I walk quickly toward the pharmacy counter, where all the scandalous items are kept in plain view. The pharmacy window is shut and has a pharmacist on break, ring bell for assistance sign, with a big arrow pointing toward a makeshift doorbell.
I look over the shelves: packages of condoms, tubes of lubricants, cans of feminine spray.
And pregnancy tests.
Yes, I am late. Very, very late.
I scan the choices. So many different kinds—ones with little urine cups, ones with sticks to pee on, ones with blue lines, ones with pink dots. And then there are the simpleton ones that scream out PREGNANT or NOT PREGNANT in the little results window. I guess these tests are for the truly rattled, for the petrified basket cases who can’t even bear to decode directions. I look at the prices, shocked at how expensive they are. A piece of plastic that you take a whiz on, stare at for three minutes, then toss out costs twenty dollars? I only have fifteen. There’s a cheaper test, a generic store brand that costs twelve, but its spot on the shelf is empty and has an out of stock sign in place of it.
I need one of these tests.
I stand deliberating for a minute and contemplate shoplifting. It’s a small store. I look up at the round mirror at the end of the aisle that reflects back toward the cashier. She’s at her counter. I can see Ronan, too. He’s standing at attention, poker straight and looking in the direction where he had last seen me.
Shoplifting?
I don’t even know how to go about it.
Do I shove it in my pocket? Slide it up my sleeve? Do I divert attention, take the heat off by buying something else?

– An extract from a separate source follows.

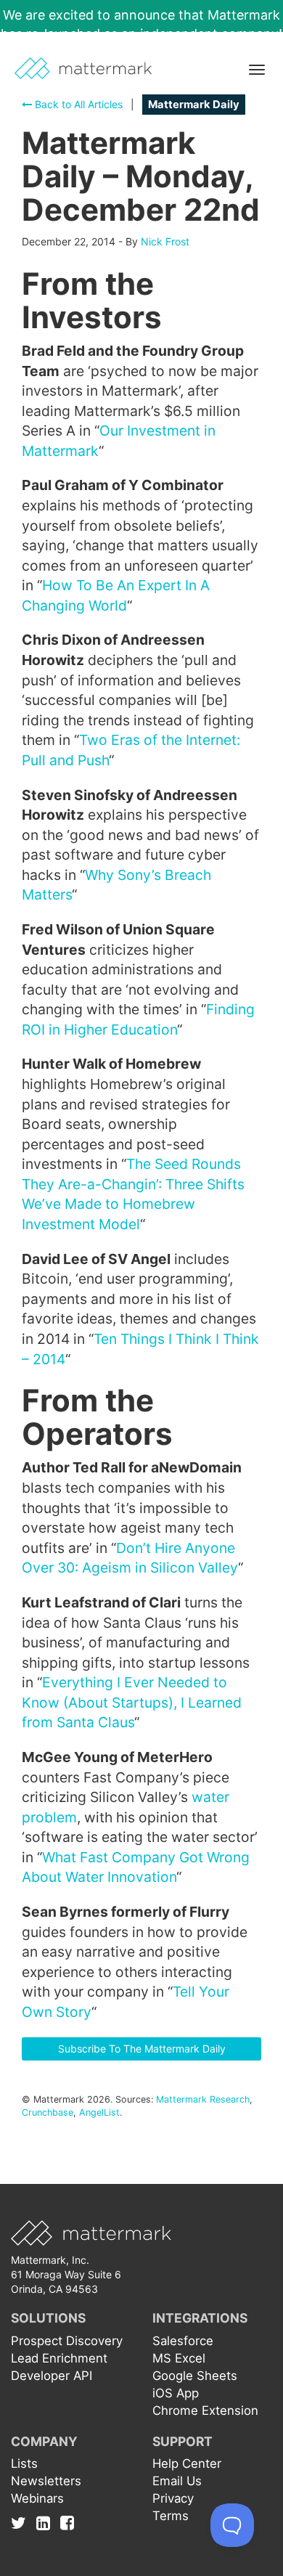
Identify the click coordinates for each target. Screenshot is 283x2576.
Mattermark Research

I am suddenly terrified. I have never deliberately stolen a single thing in my life. When it comes to anything even remotely resembling thievery, I start to sweat and wear the guilt like a thrift-store wedding gown. I even feel guilty when I get free drink refills at Taco Bell. In fact, one time when I was about eleven, I accidentally walked out of a store holding a pack of gum in my hand. Kirsten, Paige, and I were at Everything’s A Dollar buying candy and junk food for a sleepover. I’d meant to put the gum in our little shopping basket but was so engrossed in conversation while shopping that I just clean walked out with the gum in hand. About twenty minutes later, when we’d walked almost the whole way back to Paige’s house, I realized I was holding a sweaty, melted pack of Bubblicious in my fist and made them walk all the way back in the roasting July heat so I could pay for it. Kirsten and Paige tried the whole way to talk me out of returning it.
You didn’t mean to steal it, so it doesn’t count, especially if you don’t actually open and chew it.
Just throw it away at my house.
We can stop by the playground and pass it out to some little kids or something. That way it’s like charity.